Your task:
This exercise calls for an exact transcription. Set down every record below.

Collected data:

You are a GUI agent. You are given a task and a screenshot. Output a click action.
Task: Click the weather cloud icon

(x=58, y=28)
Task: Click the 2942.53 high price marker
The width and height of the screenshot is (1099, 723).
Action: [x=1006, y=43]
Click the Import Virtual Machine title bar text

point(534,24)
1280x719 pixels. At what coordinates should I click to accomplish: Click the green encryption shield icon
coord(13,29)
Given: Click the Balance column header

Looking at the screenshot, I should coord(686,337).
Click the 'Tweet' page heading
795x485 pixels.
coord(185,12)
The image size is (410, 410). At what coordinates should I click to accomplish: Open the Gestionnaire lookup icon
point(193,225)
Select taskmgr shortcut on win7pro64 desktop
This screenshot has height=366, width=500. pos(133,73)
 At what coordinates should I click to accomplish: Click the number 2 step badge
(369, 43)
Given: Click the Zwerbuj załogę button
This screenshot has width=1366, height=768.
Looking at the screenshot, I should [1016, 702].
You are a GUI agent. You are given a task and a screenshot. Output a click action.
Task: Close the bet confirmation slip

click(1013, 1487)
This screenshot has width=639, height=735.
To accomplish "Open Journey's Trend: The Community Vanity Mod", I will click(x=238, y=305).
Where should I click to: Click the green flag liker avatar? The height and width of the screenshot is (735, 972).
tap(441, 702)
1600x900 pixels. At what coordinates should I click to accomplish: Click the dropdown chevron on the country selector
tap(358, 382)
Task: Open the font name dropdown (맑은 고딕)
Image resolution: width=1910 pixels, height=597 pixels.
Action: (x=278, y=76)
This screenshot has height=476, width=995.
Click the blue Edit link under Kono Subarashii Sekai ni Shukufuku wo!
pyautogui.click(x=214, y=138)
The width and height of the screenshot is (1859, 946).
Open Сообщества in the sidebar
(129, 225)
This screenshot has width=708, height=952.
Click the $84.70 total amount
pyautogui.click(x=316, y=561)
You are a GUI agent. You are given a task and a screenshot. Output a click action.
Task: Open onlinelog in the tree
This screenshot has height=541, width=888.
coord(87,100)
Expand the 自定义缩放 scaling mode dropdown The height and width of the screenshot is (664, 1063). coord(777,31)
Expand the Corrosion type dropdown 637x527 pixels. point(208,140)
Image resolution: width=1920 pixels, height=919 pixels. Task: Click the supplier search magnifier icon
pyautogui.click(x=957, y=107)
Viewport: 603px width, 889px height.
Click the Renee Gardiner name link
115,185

Answer below:
You are a GUI agent. You are given a task and a screenshot. Output a click action.
Task: Click the weather cloud icon

(x=58, y=28)
Task: Click the 2942.53 high price marker
The width and height of the screenshot is (1099, 723).
Action: [x=1006, y=43]
Click the Import Virtual Machine title bar text

point(534,24)
1280x719 pixels. At what coordinates should I click to accomplish: Click the green encryption shield icon
coord(13,29)
Given: Click the Balance column header

Looking at the screenshot, I should coord(686,337).
Click the 'Tweet' page heading
795x485 pixels.
coord(185,12)
The image size is (410, 410). At what coordinates should I click to accomplish: Open the Gestionnaire lookup icon
point(193,225)
Select taskmgr shortcut on win7pro64 desktop
This screenshot has height=366, width=500. pos(133,73)
 At what coordinates should I click to accomplish: Click the number 2 step badge
(369, 43)
Given: Click the Zwerbuj załogę button
This screenshot has width=1366, height=768.
Looking at the screenshot, I should [1016, 702].
You are a GUI agent. You are given a task and a screenshot. Output a click action.
Task: Close the bet confirmation slip

click(1013, 1487)
This screenshot has width=639, height=735.
To accomplish "Open Journey's Trend: The Community Vanity Mod", I will click(x=238, y=305).
Where should I click to: Click the green flag liker avatar? The height and width of the screenshot is (735, 972).
tap(441, 702)
1600x900 pixels. At what coordinates should I click to accomplish: Click the dropdown chevron on the country selector
tap(358, 382)
Task: Open the font name dropdown (맑은 고딕)
Image resolution: width=1910 pixels, height=597 pixels.
Action: (x=278, y=76)
This screenshot has height=476, width=995.
Click the blue Edit link under Kono Subarashii Sekai ni Shukufuku wo!
pyautogui.click(x=214, y=138)
The width and height of the screenshot is (1859, 946).
Open Сообщества in the sidebar
(129, 225)
This screenshot has width=708, height=952.
Click the $84.70 total amount
pyautogui.click(x=316, y=561)
You are a GUI agent. You are given a task and a screenshot. Output a click action.
Task: Open onlinelog in the tree
This screenshot has height=541, width=888.
coord(87,100)
Expand the 自定义缩放 scaling mode dropdown The height and width of the screenshot is (664, 1063). coord(777,31)
Expand the Corrosion type dropdown 637x527 pixels. point(208,140)
Image resolution: width=1920 pixels, height=919 pixels. Task: Click the supplier search magnifier icon
pyautogui.click(x=957, y=107)
Viewport: 603px width, 889px height.
Click the Renee Gardiner name link
115,185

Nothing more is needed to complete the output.